Dans L’amour est une fête, il ne se contente pas d’être bon, il est énorme. Il interprète un patron de peep-show installé depuis de nombreuses années. Dès ses premières paroles, et malgré son apparente gaîté, le spectateur saisi tout de suite qui est le patron. Les deux personnages principaux comprennent aussi qu’il est le gros poisson, et qu’ils doivent faire avec lui.
Michel Fau offre aussi un personnage nuancé, un homme d’affaires plein de gaîté, toujours souriant, mais qu’il faut prendre au sérieux, car il n’aura aucun état d’âme à vous écraser, et une personne plus sensible qu’il n’y paraît, un homme qui a du cœur.
Le regret : le film ne va jamais au fond des choses
L’amour est une fête, laisse au final un goût de frustration, qui laisse à penser qu’il n’est, au final, que divertissant. En effet, le film évoque les questions les plus importantes du film, plus qu’ils ne les interrogent franchement.
Pour prendre comme exemple Donnie Brasco, dans ce film, jusqu’au bout, Johnny Depp est tiraillé entre des brigands, pour lesquelles il s’identifie, et sa hiérarchie pour laquelle il a l’impression qu’elle n’a aucune reconnaissance pour lui. Et à la fin de ce conflit, le personnage de Donnie Brasco arrive près du précipice, il sait aussi qu’il peut perdre les gens qu’il aime. Pour L’amour est une fête, ce conflit est bien plus allégé, les rôles principaux sont animés de doute, mais ils font leur choix bien vite, sans que cela ne leur en coûte trop, ils ne perdent pas tant que cela dans leur choix. De plus, la question initiale du film, entre liberté et moralité, demeure peu creusée, alors qu’elle aurait pu être parfaitement incarnée par les personnages. Une nouvelle fois, ceux-ci ne se retrouvent pas « au bord du précipice », là où tirailler, ils ne savent plus quoi faire.

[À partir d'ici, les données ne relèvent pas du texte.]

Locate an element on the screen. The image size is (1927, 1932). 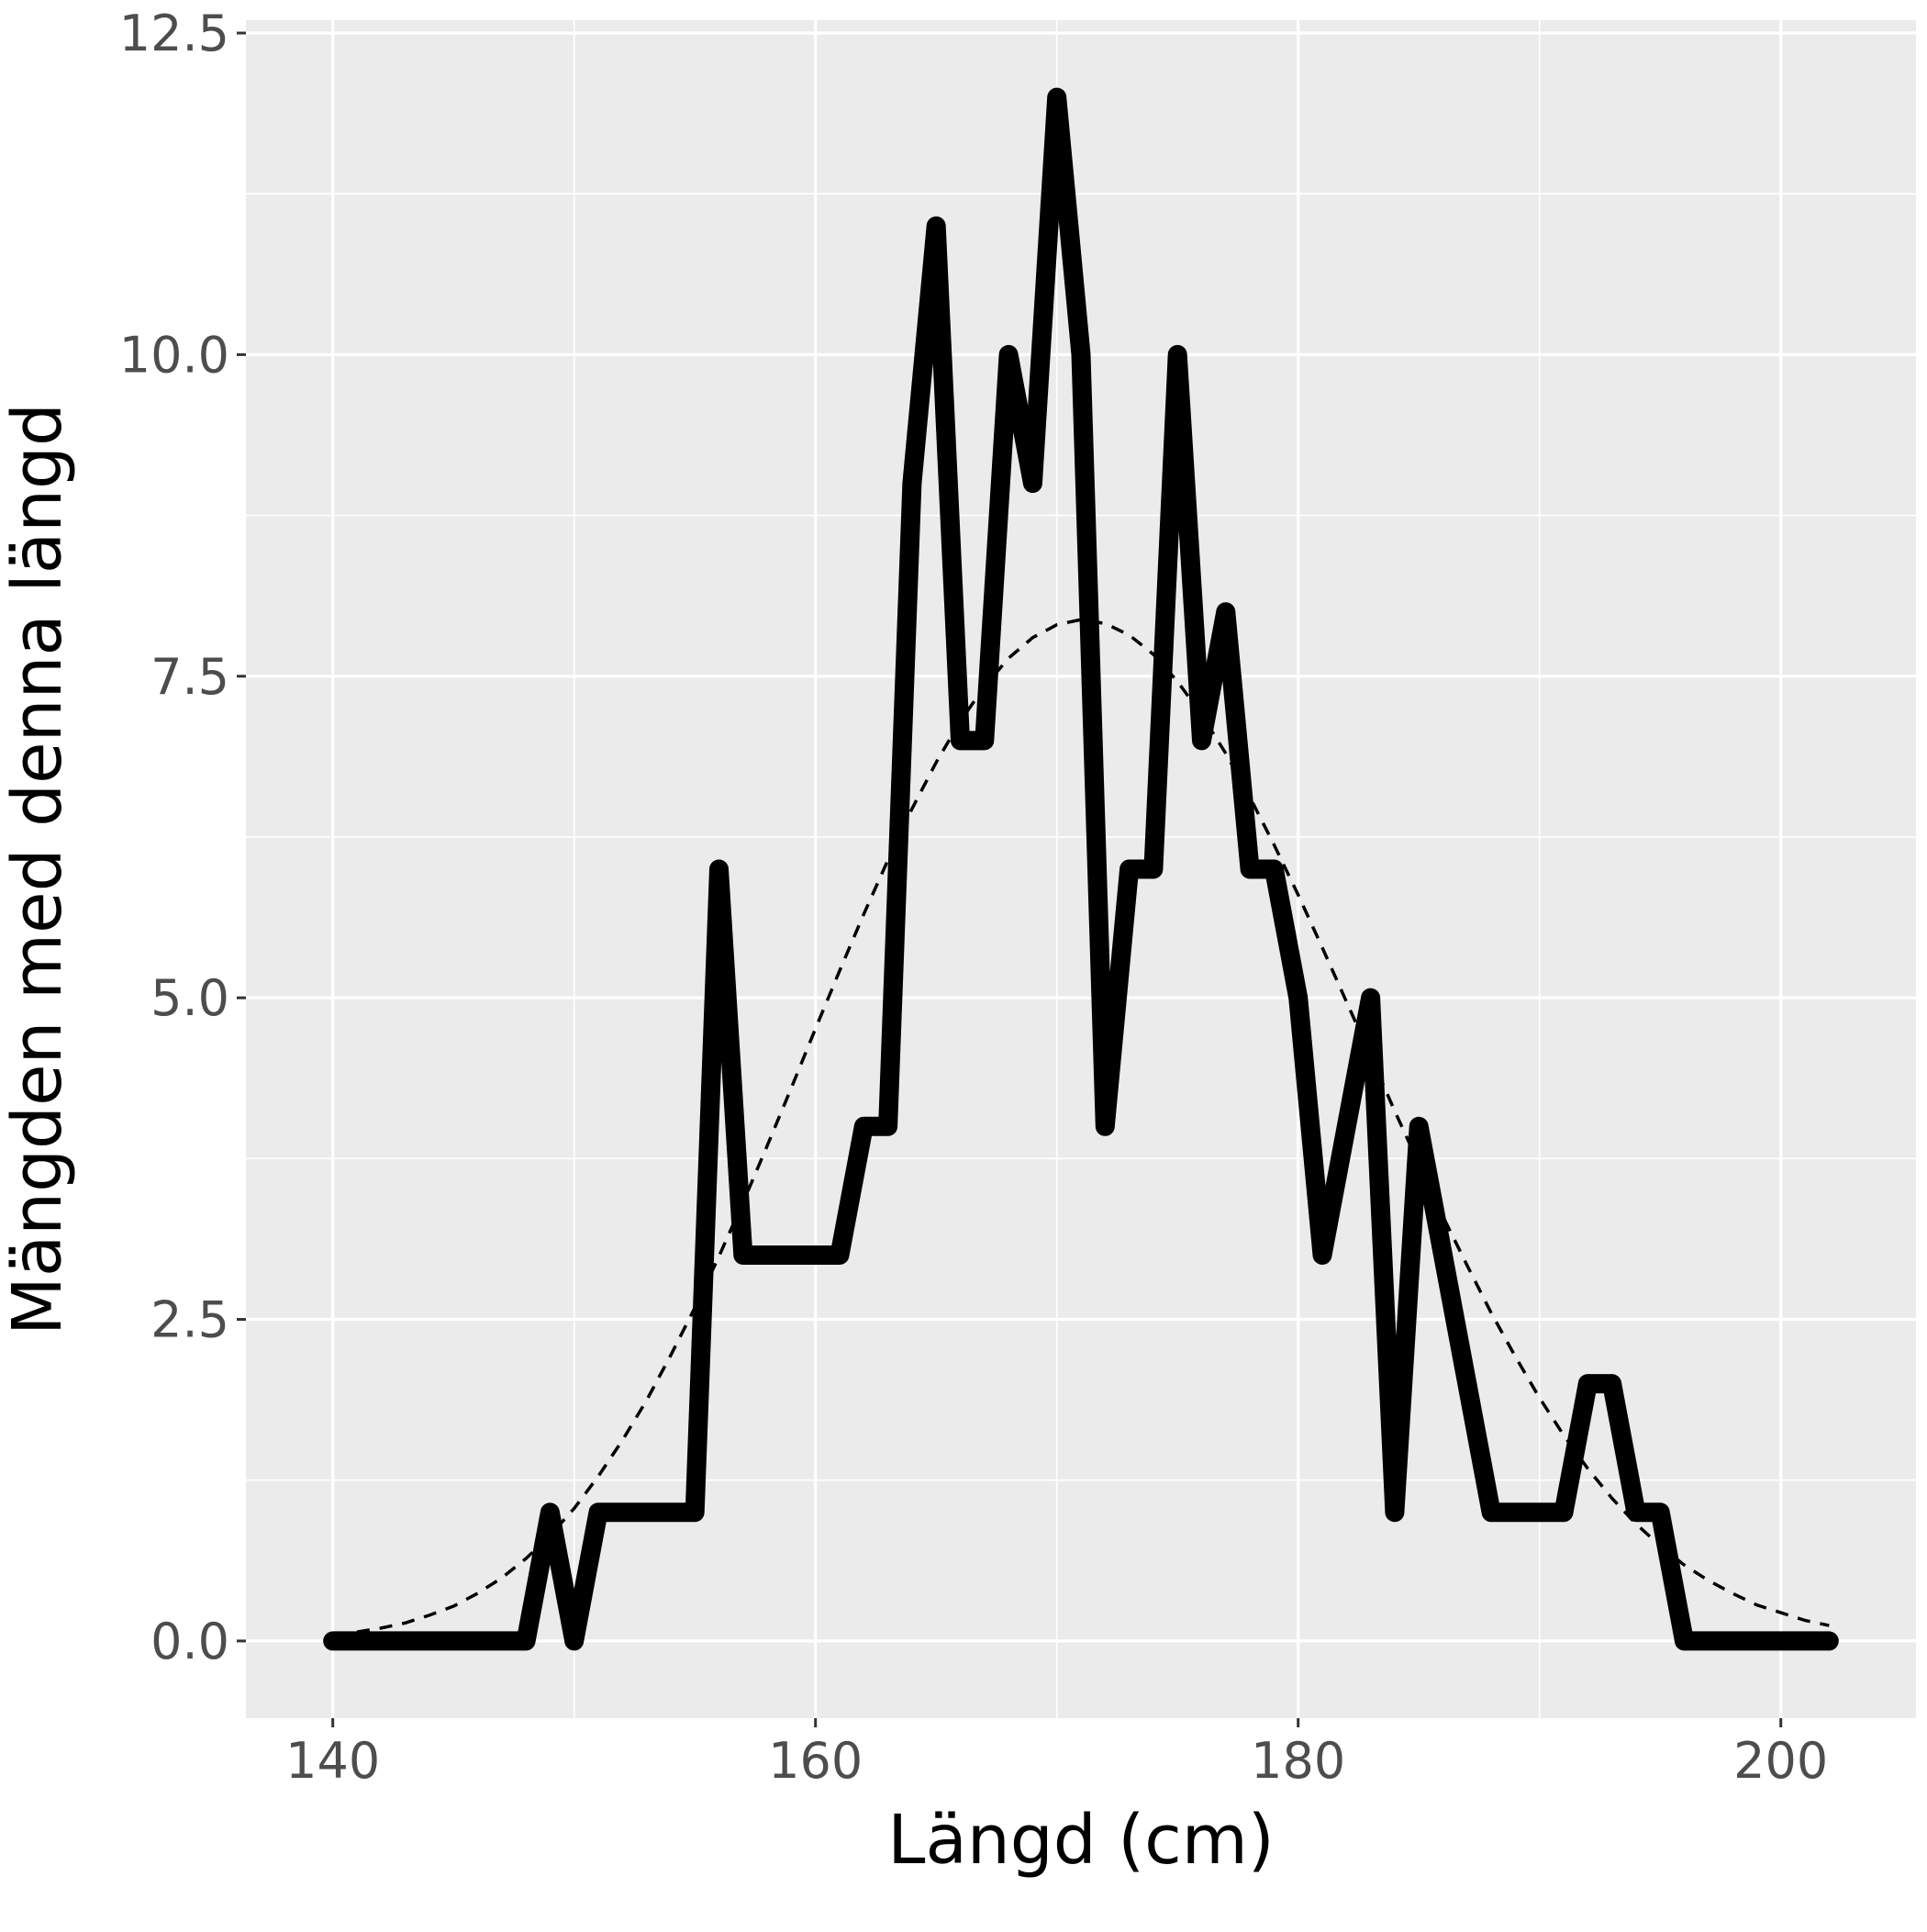
x-axis-title: Längd (cm) is located at coordinates (1080, 1840).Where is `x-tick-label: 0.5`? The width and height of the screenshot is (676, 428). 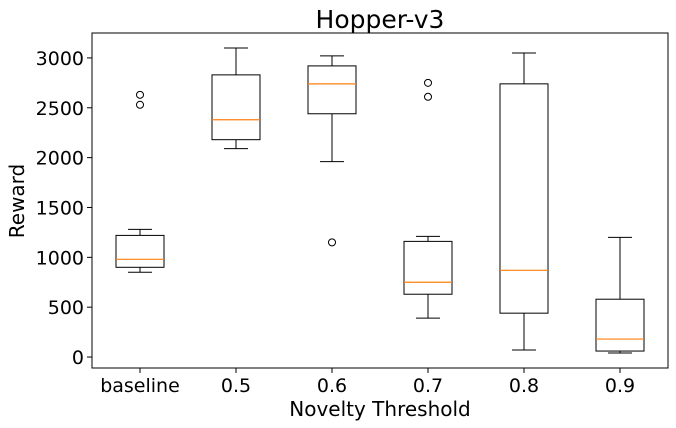 x-tick-label: 0.5 is located at coordinates (236, 386).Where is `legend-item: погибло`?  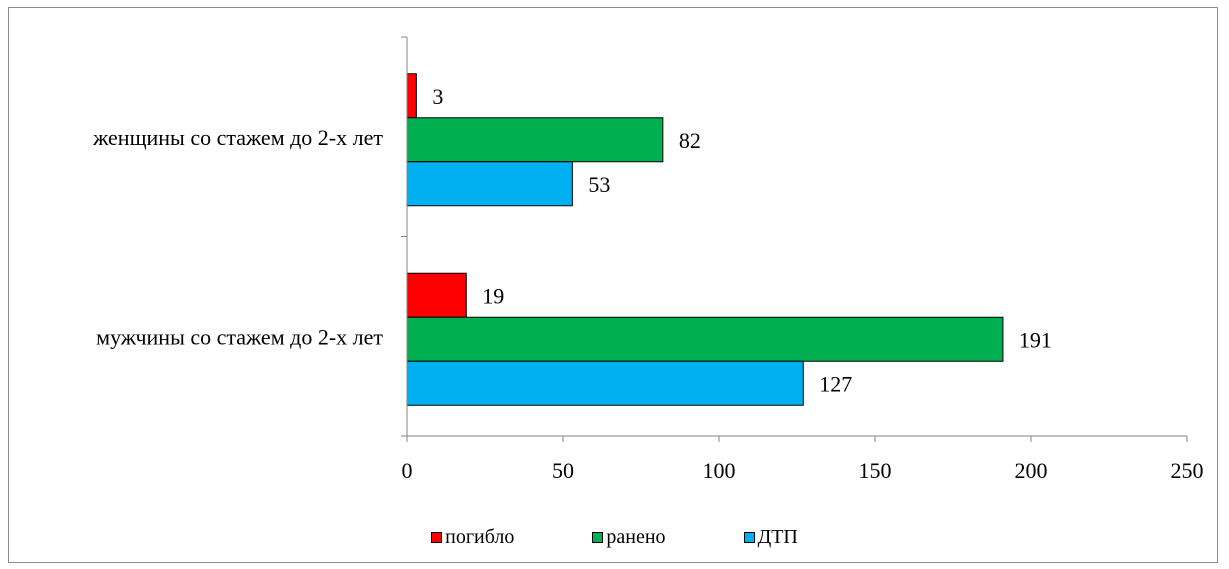
legend-item: погибло is located at coordinates (472, 538).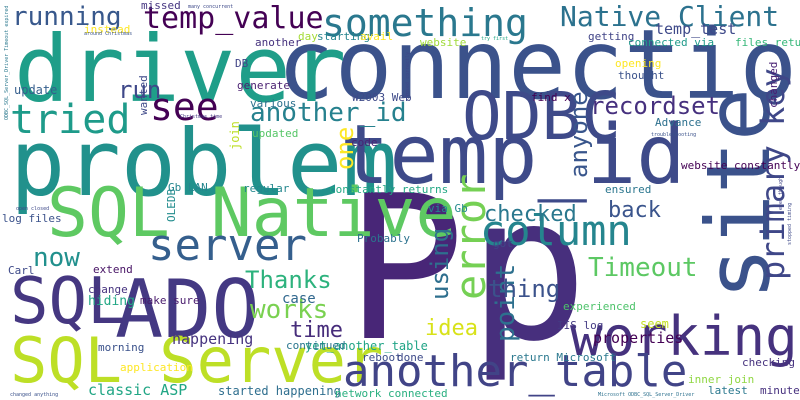 This screenshot has height=400, width=800. I want to click on word-code: code, so click(364, 142).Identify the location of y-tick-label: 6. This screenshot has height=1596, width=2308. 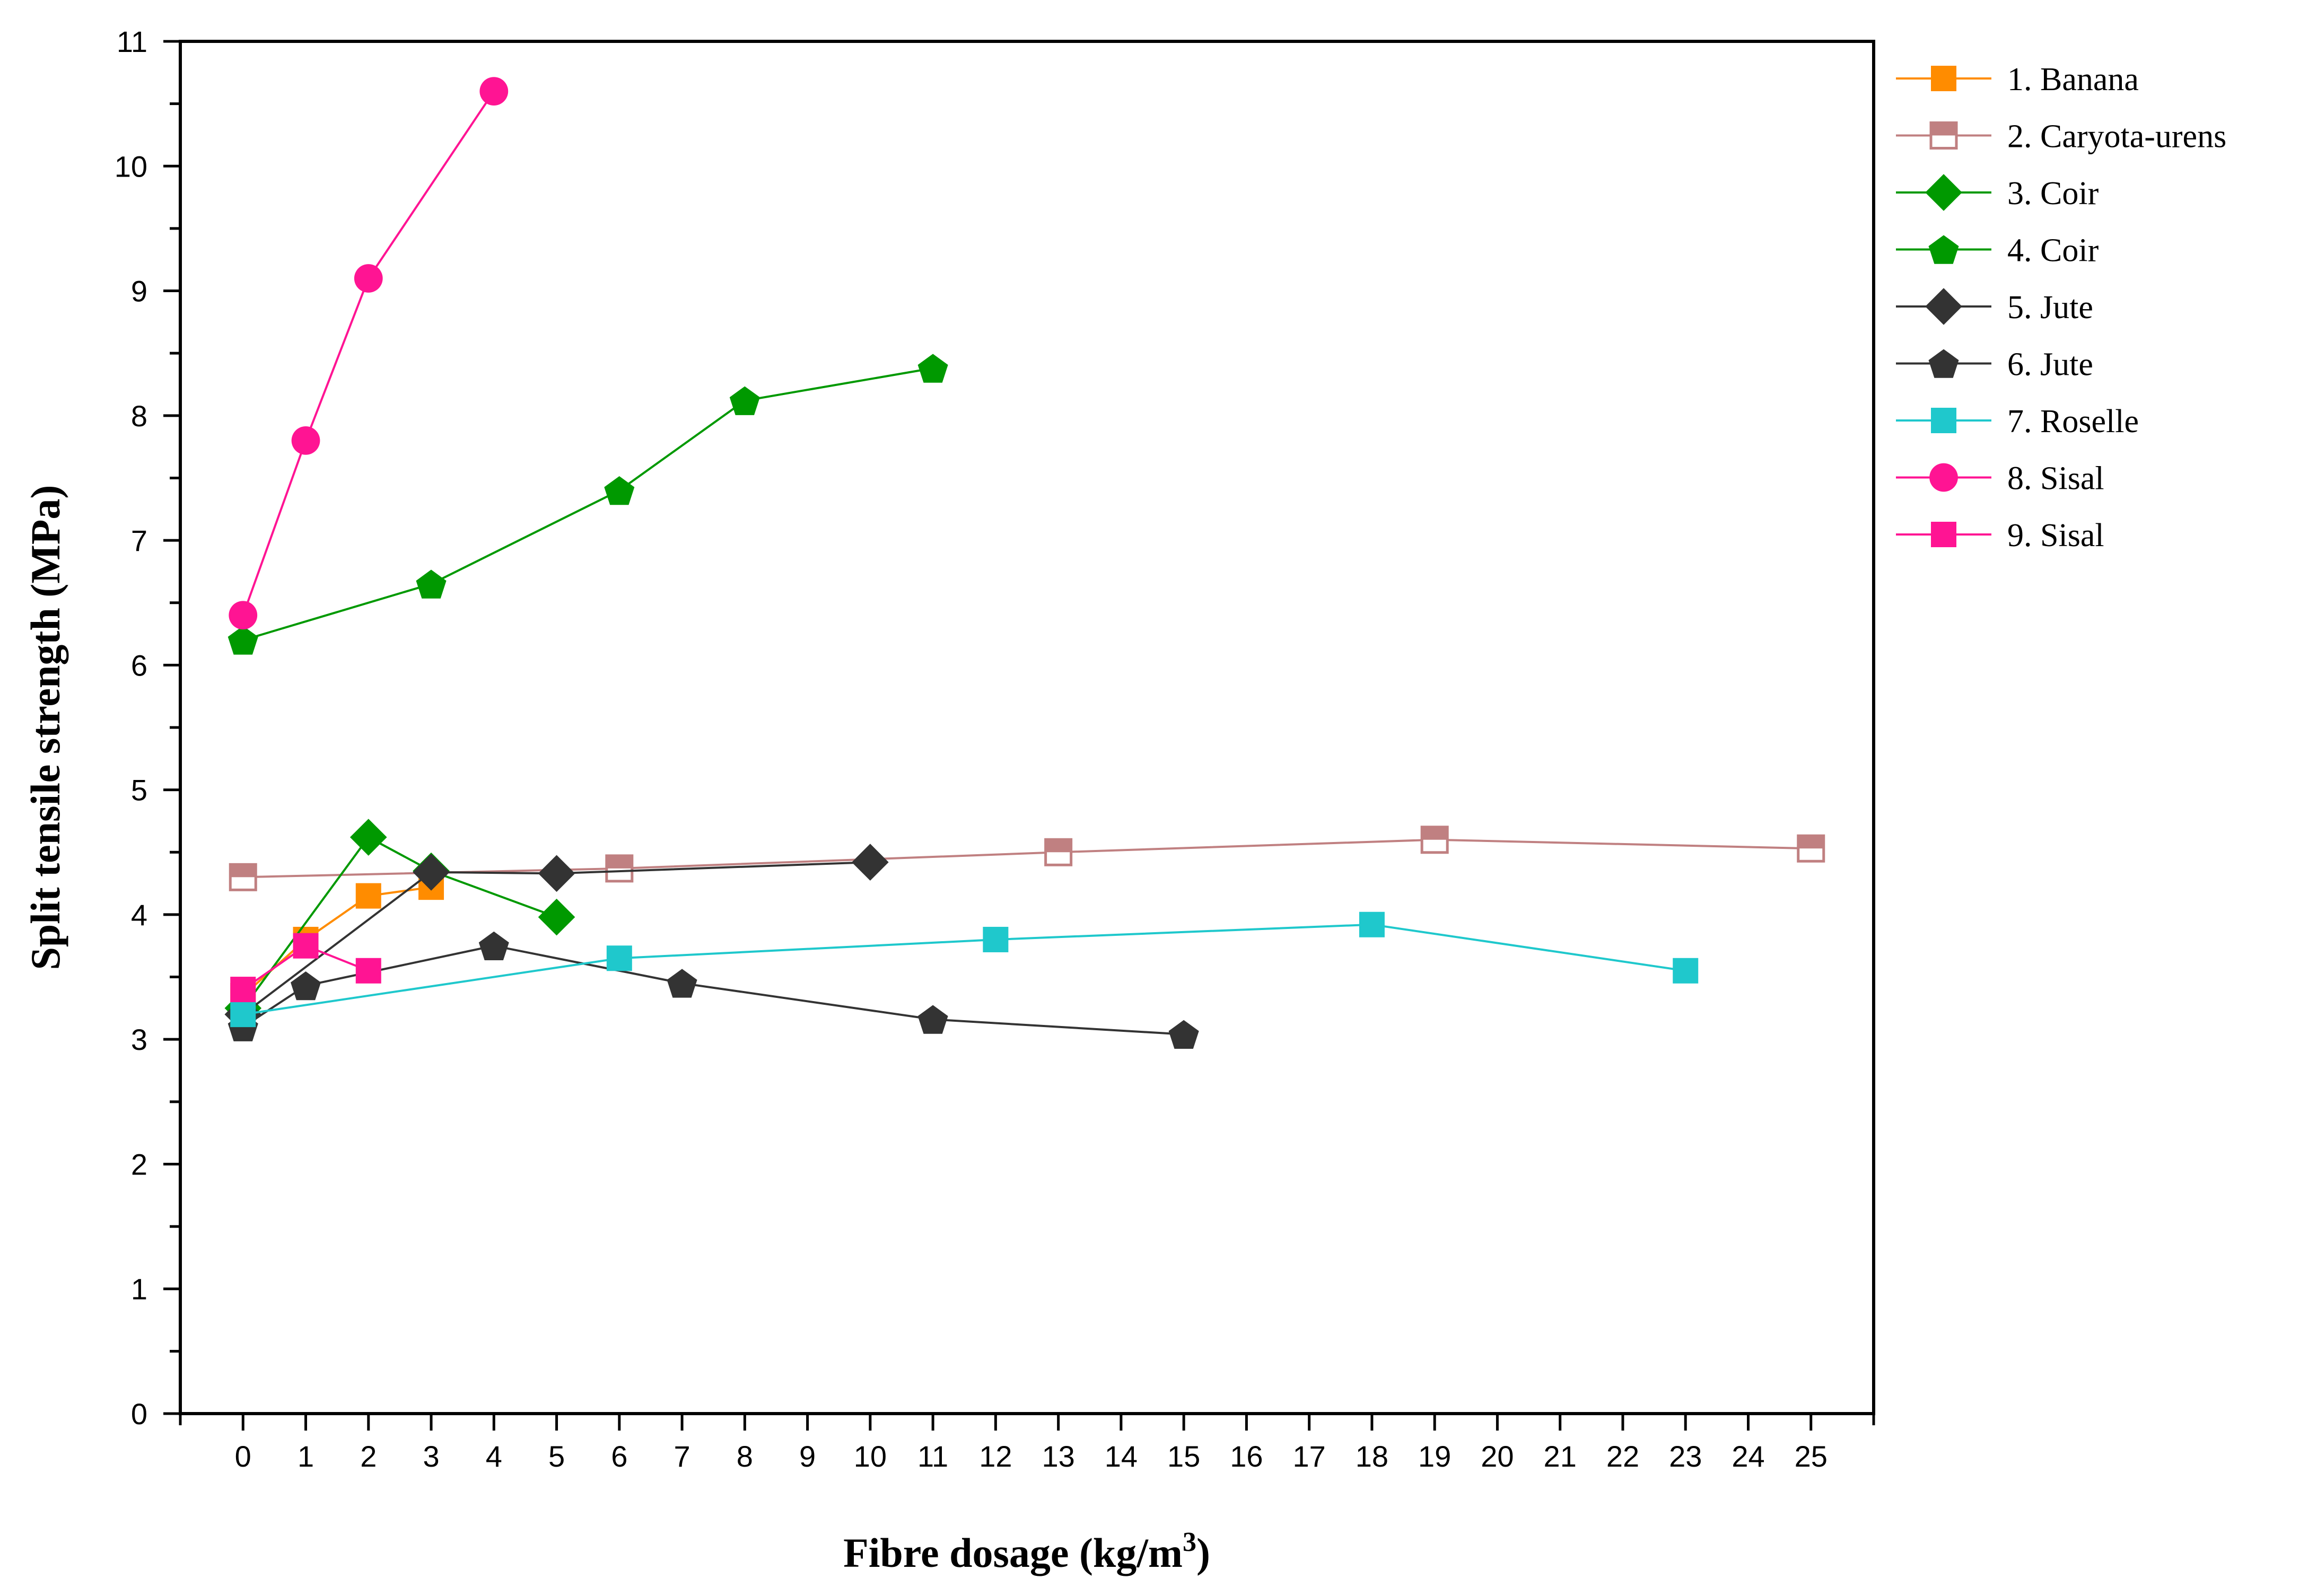
(139, 665).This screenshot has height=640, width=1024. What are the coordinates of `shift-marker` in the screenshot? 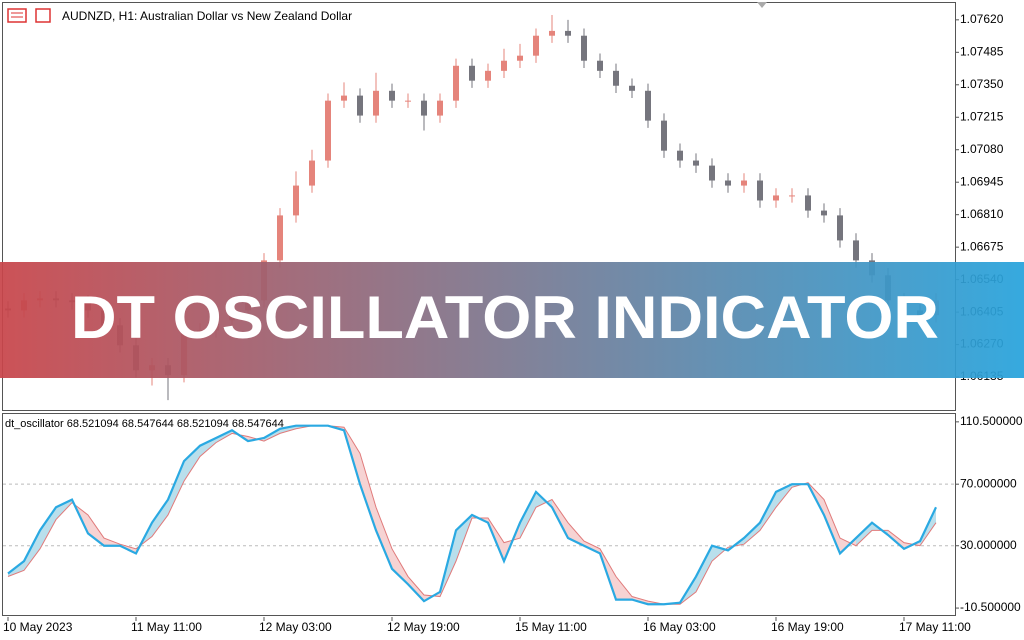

Pour conclure, L’amour est une fête s’avère un film sympathique, avec une superbe esthétique et accompagné par des acteurs de talents. Mais qui empathie par son manque de profondeur. C’est ce qui le démarque des classiques du genre.
L'amour est une fête de Cédric Anger, en salle le 19 septembre 2018. Ci-dessus la bande-annonce.